Prime Contracts Enabled

  • What are the different change order tiers?
  • Create a PCO to outline any potential change in costs that would affect the prime contract. You can only enter a dollar amount at the PCO level. When you fill out a schedule of values for a PCO, you'll have the option to select a cost code. Ideally, it will be a cost code already in the budget. WIthin Prime Contract PCO tool, so you can see the budget increase on the Budget tab. See Create a Prime Potential Change Order (PCO)  .
  • After creating a PCO, you can create a CCO that acts as a request for pricing from the contractor who will be responsible for the scope of work outlined in the PCO. You can compare the CCO to the corresponding PCO and view your variance between the two. See Create a CCO From a Prime PCO.
  • After you've created Prime PCOs, you can roll them into Change Order Requests (COR). Change Order Requests are typically the documents that are submitted for approval, and can be used for submitting either individual Potential Change Orders (PCOs), or for grouping PCOs in order to streamline the review and approval process.
  • Once you have marked the CCO as approved, the dollar change will be reflected in the "Committed Costs" column on the Budget tool. Commitments and potential CCOs with a status of "Pending" will show up in the "Pending Cost Changes" column on the Budget tool.

Prime Contracts Not Enabled

  •  You can only enter a dollar amount at the PCO level. When you fill out a schedule of values for a PCO, you'll have the option to select a cost code.
    • Create a Change Order Request (COR) for a Commitment.
    • Change orders with a status set to "Pending" will appear in the "Pending Budget Changes" column on the Budget tool. Approved PCCOs can be added to owner invoices. Once you have marked the PCCO as approved, the total dollar amount change will be reflected in the "Approved COs" column on the Budget tool.
  • After creating a PCO, you can create a CCO that acts as a request for pricing from the contractor who will be responsible for the scope of work outlined in the PCO. You can compare the CCO to the corresponding PCO and view your variance between the two.
  • Once you have marked the CCO as approved, the dollar change will be reflected in the "Committed Costs" column on the Budget tool. Commitments and potential CCOs with a status of "Pending" will show up in the "Pending Cost Changes" column on the Budget tool.

For more information about the Change Orders tool, see the Change Orders landing page.

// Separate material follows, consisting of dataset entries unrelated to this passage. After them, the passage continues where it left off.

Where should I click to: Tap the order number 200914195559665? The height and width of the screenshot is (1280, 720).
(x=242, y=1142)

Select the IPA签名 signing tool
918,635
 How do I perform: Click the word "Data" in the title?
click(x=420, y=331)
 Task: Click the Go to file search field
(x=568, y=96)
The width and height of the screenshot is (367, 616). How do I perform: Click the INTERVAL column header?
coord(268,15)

Owner Invoices & Subcontractor Invoices

As the project progresses and its contracts have been created and approved, you can start inviting collaborators to bill you. There are two (2) types of invoices in Procore: 

  • Owner invoices. If you are a project owner receiving funding from a bank and need to create draw requests, you can use the pre-fill features in Procore to create an owner invoice. With the pre-fill feature available on owner invoices, Procore allows you to create an owner invoice that automatically pulls in all the invoiced amounts from your project's approved subcontractor invoices, relevant direct costs, and approved commitment change orders. Procore can also compile that data into a PDF when you need to create your draw request or payment application.
  • Subcontractor invoices. If you have downstream contracts being managed in Procore's Commitments tool (for example, your contractors, subs, and other specialty contractors), you can also create subcontractor invoices. Subcontractor invoices are used by collaborators to bill you for the contract work the complete as the project progresses. 

To learn more about invoicing in Procore:

For more information, see the Commitments landing page and the Prime Contract landing page.

Payments

Once owner invoices and subcontractor invoices are approved and completed, you can create payments in Procore to keep a record of payments received. 

  • Track owner invoices made on the Prime Contract side:
  • Track draw requests made on the Commitments side. When you consistently update the "Payment Issued" tab, the "Paid To Date" column on your budget reports will automatically be updated to reflect those changes.